1901 5¢ Pan-American Commemorative
Issue Date: May 1, 1901
Quantity issued: 7,201,300
Printed by: Bureau of Engraving and Printing
Method: Flat plate
Watermark: Double line
Color: Ultramarine and black
The Pan-American stamps issue is a series of six stamps commemorating a 1901 World’s Fair held at Buffalo, New York. The Pan-American Exposition and World’s Fair was a celebration of technology and its impact on America. The expo was held from May 1 through November 1, 1901. The Pan-American commemoratives salute the marvel of the mechanical age. The stamps are so popular among modern collectors that all six denominations were selected to be included in 100 Greatest American Stamps – and each ranked in the top 50.
The Pan-American Commemoratives –
First New Stamps of the 20th Century
The Pan-American stamps were the first bi-colored commemoratives issued by the Bureau of Printing and Engraving (plans to print the 1898 Trans-Mississippi commemoratives in bi-color were scrapped after the outbreak of the Spanish-American War). They were also the first commemorative stamps of the 2oth century, and the first bi-color stamps since the 1869 Pictorials.
The bi-color Pan-Americans were printed in two steps. In the first, the vignette (center design) was printed in black ink. The frame was then printed in a second color. This process made it very difficult for the printer to align the frame evenly.
As a result, several stamps feature frames that aren’t aligned properly, and inverts were created when the sheet was mistakenly fed into the press backwards. Shortly after the series was issued, inverts were found among the 1¢ and 2¢ denominations. Reports of the discovery of 4¢ inverts reached postal officials, who reacted by deliberately creating two sheets of 200 inverted stamps each. Collectors were outraged by the intentional manipulation of the stamp market, prompting the government to abandon its plan to create 5¢, 8¢, and 10¢ inverts as well.
Niagara Falls State Park
On July 15, 1885, The Niagara Reservation State Park (later renamed Niagara Falls State Park) became America’s first state park.
Native Americans of the Neutral Nation lived in the area around the falls before the arrival of Europeans in the 1600s. Robert de La Salle built Fort Conti at the mouth of the Niagara River and a Belgian priest was the first known European to see the falls.
The falls quickly became a popular tourist spot and by the early 1800s, America’s “honeymoon capital.” Authors, poets, and artists would journey to the falls as well, to capture their natural beauty for all those who couldn’t make the trip themselves.
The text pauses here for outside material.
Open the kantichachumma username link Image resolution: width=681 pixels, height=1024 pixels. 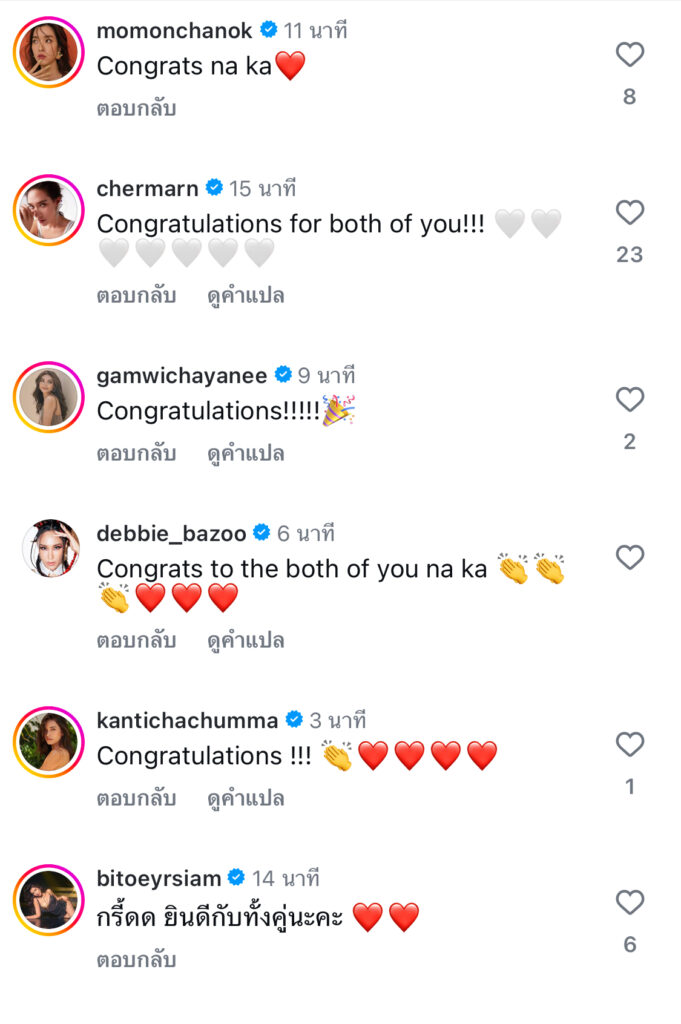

By the early 19th century, mills and factories were built along the Niagara River to harness its power. As a result, the beautiful Niagara Falls was beginning to suffer from the effects of reduced water flow. Additionally, private concessions companies found ways to capitalize on the spot, building tall fences so people had to pay to see the falls.
The situation at the falls was so dire, it was used as one of the arguments for establishing Yellowstone as the first national park in 1872. Yellowstone supporters argued that if the area wasn’t protected, it could suffer the same misuse as Niagara Falls.
Landscape architect Frederick Law Olmsted began calling for the preservation of the falls in the 1860s. He and artist Frederic Church founded the Free Niagara movement in the 1870s to reclaim the falls and surrounding area for the enjoyment of the public. Their work gained the attention of the New York State Legislature, which tasked Olmsted and state surveyor James T. Gardner with producing a report on the condition of the falls. Their report called for more public access to the falls and recommended that the state purchase the lands for their protection. The Free Niagara movement then launched a campaign to bring the issue to national attention.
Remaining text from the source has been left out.